From midnight to sunrise, 27 wandered through New York neighborhoods, painting the town. He hit the Lower East Side, parts of Brooklyn, and spent two hours on the Williamsburg Bridge. "That was a high-profile spot," he says. "The thing looked like I spent a day on it. It impressed a lot of other people and got a lot of attention."
By the time he left town, nearly a month later, his work was starting to become a street-art sensation in New York. Fans posted photos and comments on Flickr. The popular Gothamist blog dubbed him the "new king in town." The Village Voice tracked him down back in Minnesota and wrote an article about him.
A short time later, a Brooklyn street artist invited 27 to contribute two pieces to a New York graffiti art show at a Soho gallery, where one of his works was priced at $2,200.
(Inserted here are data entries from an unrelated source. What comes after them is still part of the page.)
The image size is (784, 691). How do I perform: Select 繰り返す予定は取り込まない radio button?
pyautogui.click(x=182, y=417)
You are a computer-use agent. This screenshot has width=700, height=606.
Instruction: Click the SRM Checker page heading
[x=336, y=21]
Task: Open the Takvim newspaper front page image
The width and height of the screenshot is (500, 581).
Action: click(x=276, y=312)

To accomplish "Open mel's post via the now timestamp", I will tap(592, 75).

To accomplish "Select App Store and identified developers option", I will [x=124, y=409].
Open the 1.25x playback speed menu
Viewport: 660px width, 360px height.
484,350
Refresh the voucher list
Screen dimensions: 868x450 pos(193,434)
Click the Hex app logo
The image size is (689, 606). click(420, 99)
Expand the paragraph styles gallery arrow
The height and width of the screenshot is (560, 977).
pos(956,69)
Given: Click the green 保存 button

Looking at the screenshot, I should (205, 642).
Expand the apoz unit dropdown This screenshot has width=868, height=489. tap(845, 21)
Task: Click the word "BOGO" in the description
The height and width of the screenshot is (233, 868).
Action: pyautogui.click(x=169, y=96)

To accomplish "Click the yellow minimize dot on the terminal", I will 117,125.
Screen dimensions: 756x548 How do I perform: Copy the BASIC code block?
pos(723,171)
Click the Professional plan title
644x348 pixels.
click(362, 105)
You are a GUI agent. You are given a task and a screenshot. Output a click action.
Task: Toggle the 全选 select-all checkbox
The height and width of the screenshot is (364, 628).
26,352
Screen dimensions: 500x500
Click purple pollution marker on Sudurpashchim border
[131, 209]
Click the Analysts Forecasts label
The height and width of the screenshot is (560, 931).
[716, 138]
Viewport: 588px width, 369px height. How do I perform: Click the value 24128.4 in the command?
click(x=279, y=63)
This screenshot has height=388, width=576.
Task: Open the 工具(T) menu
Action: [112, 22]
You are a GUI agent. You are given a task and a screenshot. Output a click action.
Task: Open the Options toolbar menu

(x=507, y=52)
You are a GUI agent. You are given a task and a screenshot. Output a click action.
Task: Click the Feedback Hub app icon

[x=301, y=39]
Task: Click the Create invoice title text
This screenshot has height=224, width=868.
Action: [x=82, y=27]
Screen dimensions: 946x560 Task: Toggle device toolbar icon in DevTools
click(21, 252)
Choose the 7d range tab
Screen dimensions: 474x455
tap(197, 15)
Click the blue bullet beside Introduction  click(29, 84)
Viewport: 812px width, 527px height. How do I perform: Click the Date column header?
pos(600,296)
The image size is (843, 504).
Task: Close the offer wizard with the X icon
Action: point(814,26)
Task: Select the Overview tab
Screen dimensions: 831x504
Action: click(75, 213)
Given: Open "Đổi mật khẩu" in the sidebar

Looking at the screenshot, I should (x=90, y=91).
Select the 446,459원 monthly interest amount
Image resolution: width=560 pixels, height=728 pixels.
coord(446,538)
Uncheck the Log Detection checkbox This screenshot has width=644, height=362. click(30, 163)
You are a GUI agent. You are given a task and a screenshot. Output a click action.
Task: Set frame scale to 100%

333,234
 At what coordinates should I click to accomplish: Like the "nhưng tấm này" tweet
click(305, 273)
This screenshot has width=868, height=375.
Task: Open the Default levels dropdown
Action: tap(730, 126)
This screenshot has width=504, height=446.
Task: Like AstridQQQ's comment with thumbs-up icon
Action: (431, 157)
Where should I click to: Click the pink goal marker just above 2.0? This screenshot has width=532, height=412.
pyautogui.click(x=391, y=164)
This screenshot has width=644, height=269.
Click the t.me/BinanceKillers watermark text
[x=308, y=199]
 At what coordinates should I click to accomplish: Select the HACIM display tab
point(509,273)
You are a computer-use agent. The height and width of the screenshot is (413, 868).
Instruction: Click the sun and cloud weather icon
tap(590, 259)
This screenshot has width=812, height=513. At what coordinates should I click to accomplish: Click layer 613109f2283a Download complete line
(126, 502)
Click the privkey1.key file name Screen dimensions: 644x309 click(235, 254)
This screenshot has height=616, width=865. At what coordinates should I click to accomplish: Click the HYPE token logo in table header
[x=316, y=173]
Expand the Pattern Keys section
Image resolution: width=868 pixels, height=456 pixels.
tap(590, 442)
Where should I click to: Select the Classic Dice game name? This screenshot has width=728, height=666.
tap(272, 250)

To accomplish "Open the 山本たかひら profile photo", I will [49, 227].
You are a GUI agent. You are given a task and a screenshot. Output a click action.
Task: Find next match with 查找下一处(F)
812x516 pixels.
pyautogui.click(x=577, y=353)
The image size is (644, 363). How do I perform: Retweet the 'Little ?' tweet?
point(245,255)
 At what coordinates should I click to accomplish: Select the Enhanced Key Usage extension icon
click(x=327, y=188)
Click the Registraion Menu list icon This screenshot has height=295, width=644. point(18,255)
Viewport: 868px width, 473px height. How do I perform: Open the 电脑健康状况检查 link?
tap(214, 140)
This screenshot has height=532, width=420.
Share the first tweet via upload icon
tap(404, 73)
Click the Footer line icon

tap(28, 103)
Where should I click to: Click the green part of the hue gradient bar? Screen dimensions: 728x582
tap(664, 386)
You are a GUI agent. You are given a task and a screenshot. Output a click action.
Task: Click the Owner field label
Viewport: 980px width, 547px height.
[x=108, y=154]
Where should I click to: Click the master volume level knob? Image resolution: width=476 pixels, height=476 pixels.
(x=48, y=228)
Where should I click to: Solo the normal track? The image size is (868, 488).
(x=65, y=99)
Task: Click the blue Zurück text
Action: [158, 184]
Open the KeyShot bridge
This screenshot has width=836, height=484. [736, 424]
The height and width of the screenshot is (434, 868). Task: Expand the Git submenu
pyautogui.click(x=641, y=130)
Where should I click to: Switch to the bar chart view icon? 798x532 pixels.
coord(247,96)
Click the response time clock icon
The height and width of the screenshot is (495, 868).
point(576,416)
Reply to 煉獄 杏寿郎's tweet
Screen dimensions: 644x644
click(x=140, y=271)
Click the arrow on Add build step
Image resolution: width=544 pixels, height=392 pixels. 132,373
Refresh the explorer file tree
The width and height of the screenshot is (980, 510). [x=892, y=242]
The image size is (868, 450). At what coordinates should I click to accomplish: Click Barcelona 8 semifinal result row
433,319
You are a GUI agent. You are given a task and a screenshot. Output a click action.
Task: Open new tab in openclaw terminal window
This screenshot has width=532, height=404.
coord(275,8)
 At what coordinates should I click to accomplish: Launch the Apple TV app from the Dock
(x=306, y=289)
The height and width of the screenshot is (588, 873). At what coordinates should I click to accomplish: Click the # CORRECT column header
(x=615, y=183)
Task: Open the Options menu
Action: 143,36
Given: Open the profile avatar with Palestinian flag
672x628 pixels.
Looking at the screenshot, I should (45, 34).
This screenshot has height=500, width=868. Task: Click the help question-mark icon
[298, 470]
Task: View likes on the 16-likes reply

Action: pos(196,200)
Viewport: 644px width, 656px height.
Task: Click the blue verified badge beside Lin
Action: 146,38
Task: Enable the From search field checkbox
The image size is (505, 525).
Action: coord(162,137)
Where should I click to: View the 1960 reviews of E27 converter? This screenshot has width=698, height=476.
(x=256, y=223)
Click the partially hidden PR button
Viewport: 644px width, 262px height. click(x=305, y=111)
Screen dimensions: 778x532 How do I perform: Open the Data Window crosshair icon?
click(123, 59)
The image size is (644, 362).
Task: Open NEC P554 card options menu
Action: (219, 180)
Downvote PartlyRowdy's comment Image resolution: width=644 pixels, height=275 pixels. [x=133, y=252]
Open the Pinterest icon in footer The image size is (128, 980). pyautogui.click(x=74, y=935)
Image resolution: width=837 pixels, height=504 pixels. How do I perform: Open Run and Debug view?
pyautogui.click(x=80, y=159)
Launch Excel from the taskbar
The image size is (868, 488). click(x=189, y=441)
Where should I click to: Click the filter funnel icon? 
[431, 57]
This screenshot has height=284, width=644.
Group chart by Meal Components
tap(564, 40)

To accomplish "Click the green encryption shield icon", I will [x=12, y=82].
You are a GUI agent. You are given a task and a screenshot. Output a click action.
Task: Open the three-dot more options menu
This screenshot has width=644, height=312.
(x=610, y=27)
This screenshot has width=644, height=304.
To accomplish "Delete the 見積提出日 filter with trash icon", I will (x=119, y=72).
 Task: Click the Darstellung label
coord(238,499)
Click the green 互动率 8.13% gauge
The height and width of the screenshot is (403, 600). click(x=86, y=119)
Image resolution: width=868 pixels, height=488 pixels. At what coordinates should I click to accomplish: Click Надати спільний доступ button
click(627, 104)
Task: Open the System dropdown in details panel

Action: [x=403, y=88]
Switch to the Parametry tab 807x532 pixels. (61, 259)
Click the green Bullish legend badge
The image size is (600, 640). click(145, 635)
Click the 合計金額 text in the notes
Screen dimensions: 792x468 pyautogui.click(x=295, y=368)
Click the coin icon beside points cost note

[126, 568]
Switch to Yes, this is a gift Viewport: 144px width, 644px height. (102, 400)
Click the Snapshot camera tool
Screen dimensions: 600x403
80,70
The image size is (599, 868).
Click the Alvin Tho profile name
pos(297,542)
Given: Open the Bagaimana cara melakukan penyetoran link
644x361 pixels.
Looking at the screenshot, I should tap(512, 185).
In so doing, 27 became one of the new breed of graffiti artists who have used the public canvas to get a foot in the door of the art world. The most famous of them—the mysterious Banksy in Britain or the Brazilian twins known as Os Gemeos—are virtually mainstream; Banksy has sold work for more than a half-million dollars.
"That's my main focus right now is to do more art inside galleries instead of in the street," 27 says.
The week before Labor Day, 27 was in Seattle for a group show arranged by a local gallery. This time, he didn't hop a train. The gallery flew him out on US Air.